*** Begin section ***

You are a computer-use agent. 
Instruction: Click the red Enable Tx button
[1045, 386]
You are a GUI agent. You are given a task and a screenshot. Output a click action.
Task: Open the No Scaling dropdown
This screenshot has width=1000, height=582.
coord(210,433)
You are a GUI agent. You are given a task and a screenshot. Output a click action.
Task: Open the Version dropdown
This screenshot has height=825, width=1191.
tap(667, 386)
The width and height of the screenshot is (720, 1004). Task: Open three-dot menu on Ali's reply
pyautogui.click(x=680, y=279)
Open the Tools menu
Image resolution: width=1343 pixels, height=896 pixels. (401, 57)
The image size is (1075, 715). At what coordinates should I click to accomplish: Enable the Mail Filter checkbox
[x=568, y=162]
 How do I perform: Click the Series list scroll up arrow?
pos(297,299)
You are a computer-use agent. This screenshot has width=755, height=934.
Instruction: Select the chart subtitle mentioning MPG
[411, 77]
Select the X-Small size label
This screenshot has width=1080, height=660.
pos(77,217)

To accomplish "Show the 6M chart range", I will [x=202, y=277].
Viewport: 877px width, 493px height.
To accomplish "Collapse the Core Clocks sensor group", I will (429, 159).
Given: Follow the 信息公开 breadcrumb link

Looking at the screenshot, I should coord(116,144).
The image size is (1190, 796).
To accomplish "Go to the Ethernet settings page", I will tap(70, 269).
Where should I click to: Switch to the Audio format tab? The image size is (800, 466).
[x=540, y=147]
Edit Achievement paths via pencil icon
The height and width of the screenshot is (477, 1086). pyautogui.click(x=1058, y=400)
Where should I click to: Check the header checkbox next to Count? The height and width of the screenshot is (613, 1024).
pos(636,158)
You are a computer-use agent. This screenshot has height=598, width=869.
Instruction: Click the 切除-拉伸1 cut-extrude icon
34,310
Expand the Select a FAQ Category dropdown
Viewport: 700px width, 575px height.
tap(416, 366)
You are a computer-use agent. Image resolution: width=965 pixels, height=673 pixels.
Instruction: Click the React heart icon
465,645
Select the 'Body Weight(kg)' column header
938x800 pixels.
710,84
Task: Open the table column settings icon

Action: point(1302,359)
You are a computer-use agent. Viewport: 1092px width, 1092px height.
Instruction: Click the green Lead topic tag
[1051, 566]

*** End section ***

## PROBLEM STATEMENT
Only the number should be given: the count of lines above that hold the word "will".

## RESPONSE AREA
3